Customers like personalized service, such as assistance finding the best treatment plan and medical providers. (Photo: Shutterstock)

I was recently a panelist at LIMRA’s Supplemental Health Products conference. Supplemental health product development is hot for a couple of reasons. One is the numbers: According to LIMRA, collective sales of these products in employer-related markets are up 5 percent over 2016, continuing a multi-year growth trend. More importantly, employers are confused by uncertainty over basic medical products and concerned they need to offer voluntary options to fill coverage gaps.

The panel focused on trends in product development. In deference to my fellow panelists and facilitators, I will limit this column to things I discussed, though everyone had great things to say.

The first topic we discussed was how insurers are incorporating customer feedback into product development. We look to every customer in the product value chain for input: the employer, employee and broker (who is a facilitator for the others). We conduct marketing research and want to know that any development is going to satisfy needs for employers and employees—and that it will be sold by our brokers.

The best process is to get “outside in” feedback from our brokers and then apply “inside out” thinking based on our experience to put their insights into action. This includes going beyond the product and thinking through the support process: How will the product be enrolled, how will it be serviced, and what customer experience should be expected?

A few years ago, we asked employers and employees how we could improve our evidence of insurability process. For the most part, they liked what we were doing because they didn’t know how much the process could be improved. When we told them how we could transform the process, they were delighted. So research combining what is done with what can be done fosters customer delight.

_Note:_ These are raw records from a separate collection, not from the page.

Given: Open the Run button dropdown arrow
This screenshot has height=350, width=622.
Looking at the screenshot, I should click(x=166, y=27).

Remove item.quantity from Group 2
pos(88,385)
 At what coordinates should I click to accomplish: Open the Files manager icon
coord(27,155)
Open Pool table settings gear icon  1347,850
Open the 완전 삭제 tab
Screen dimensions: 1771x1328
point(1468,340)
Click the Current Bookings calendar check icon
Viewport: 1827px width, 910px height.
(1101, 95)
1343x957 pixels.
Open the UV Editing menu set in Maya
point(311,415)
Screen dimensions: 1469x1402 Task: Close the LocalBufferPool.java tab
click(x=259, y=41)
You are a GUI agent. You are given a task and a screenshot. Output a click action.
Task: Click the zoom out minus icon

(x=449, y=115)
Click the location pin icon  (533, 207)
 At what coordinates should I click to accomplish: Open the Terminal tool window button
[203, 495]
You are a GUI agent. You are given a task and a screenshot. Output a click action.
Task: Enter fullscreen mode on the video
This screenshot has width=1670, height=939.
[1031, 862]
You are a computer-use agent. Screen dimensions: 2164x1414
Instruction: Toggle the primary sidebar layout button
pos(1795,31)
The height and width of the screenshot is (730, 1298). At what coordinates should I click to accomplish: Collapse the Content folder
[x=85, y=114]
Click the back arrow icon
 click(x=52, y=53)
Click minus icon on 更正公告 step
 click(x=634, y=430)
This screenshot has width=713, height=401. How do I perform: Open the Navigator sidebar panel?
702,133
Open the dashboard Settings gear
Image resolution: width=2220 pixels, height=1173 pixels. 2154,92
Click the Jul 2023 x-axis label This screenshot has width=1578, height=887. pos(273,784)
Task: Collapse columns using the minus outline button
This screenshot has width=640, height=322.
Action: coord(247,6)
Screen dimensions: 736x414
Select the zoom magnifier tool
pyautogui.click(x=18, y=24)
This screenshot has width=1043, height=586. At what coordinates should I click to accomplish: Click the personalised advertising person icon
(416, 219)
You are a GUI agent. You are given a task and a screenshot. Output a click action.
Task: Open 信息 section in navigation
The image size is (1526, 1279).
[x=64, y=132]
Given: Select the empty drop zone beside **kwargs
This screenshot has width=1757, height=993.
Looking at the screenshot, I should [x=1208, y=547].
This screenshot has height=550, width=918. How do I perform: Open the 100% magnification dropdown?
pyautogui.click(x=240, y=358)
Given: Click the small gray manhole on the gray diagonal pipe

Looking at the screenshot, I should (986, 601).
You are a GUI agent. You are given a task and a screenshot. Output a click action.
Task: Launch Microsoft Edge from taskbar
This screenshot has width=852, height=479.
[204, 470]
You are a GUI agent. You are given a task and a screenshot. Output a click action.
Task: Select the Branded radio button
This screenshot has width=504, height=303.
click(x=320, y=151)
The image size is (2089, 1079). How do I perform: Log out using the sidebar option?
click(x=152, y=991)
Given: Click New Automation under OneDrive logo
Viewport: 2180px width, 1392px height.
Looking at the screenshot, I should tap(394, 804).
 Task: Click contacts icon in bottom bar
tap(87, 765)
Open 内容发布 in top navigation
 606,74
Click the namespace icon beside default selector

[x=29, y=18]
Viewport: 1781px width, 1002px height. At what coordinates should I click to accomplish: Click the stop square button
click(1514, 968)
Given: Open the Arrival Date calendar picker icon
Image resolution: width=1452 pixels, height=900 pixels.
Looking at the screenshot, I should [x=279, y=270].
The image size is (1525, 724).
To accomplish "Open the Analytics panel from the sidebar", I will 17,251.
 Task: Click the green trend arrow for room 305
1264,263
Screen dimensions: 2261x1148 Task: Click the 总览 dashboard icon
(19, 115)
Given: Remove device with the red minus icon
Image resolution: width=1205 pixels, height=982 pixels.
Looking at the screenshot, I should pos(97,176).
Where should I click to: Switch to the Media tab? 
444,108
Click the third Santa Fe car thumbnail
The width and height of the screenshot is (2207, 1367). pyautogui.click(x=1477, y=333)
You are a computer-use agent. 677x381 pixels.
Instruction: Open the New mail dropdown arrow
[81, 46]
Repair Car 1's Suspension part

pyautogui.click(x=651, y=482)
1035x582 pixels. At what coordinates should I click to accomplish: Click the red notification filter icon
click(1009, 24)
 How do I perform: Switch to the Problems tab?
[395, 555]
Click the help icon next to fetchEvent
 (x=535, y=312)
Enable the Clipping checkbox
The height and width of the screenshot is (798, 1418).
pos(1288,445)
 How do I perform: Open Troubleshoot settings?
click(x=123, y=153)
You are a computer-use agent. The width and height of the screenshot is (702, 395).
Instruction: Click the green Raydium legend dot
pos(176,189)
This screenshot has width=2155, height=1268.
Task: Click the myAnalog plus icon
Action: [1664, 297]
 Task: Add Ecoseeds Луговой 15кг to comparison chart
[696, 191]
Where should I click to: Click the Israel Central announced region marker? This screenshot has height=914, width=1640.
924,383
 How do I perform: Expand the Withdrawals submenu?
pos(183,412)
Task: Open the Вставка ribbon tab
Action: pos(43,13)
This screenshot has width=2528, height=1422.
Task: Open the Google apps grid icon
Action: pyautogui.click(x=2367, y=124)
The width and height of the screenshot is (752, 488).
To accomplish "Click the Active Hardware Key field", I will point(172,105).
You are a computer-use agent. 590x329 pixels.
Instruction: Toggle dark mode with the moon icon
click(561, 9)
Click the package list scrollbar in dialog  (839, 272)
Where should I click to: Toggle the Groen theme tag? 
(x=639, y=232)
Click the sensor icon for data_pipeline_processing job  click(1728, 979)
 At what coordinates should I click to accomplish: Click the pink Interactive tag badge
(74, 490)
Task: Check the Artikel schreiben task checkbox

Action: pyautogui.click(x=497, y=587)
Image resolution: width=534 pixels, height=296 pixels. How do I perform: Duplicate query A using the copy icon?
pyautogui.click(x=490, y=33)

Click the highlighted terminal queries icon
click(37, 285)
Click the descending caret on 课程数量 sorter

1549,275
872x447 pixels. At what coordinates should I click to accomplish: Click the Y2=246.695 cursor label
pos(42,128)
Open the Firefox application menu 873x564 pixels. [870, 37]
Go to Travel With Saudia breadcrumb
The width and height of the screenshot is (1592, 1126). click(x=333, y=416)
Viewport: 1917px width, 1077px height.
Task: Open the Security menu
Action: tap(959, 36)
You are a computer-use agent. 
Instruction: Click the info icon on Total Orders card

The panel was asked whether customers prefer simple products or complex products that offer a multitude of benefits but might be confusing. My opinion is that simple, but relevant, is best. Open enrollment can be very confusing for employees. They are given a limited period of time to make their benefit elections for the coming year. Products need to be understandable and meet needs the employee can relate to. Second, added features add cost, and low cost relative to value is a cornerstone of building participation.

How are these products evolving? Customer input on product design is the prime mover. Customers like personalized service, such as assistance finding the best treatment plan and medical providers. Customers also want supplemental products to mirror major medical coverage where possible, as in eliminating pre-existing condition exclusions.

Why are these products so important in today’s market? The easy answer is that they fill gaps in the medical plans provided by employers, gaps that are more evident than ever to workers because their out-of-pocket expenses are rising for both common and uncommon events (an emergency room trip or a serious medical issue). Many employees simply do not have available savings to cover these costs, which is why so many bankruptcies and other financial issues are driven by health care-related expenses. When you consider these factors together, it becomes clear why many employers now consider these products to be a part of their mainstream benefit offering.